• [Prompt]: Look through the entries below and extract exactly the lines from the one containing "Russian TV in Iran (120, 2428)" through the one containing "Подписывайтесь (60, 2285)", ends included.

• [Stored data]:
══════

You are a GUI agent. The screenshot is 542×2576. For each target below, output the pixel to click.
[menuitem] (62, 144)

══════

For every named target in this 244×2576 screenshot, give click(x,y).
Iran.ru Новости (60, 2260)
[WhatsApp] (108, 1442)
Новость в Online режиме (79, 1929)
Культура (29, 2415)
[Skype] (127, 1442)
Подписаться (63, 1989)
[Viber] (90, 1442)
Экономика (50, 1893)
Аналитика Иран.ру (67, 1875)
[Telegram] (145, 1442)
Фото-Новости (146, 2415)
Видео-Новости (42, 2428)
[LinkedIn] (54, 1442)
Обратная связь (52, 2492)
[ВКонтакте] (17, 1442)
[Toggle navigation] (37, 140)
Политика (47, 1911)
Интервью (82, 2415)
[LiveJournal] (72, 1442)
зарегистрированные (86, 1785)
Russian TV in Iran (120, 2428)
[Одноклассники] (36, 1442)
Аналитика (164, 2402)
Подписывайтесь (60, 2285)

══════

• [Task result]:
Russian TV in Iran (120, 2428)
[Одноклассники] (36, 1442)
Аналитика (164, 2402)
Подписывайтесь (60, 2285)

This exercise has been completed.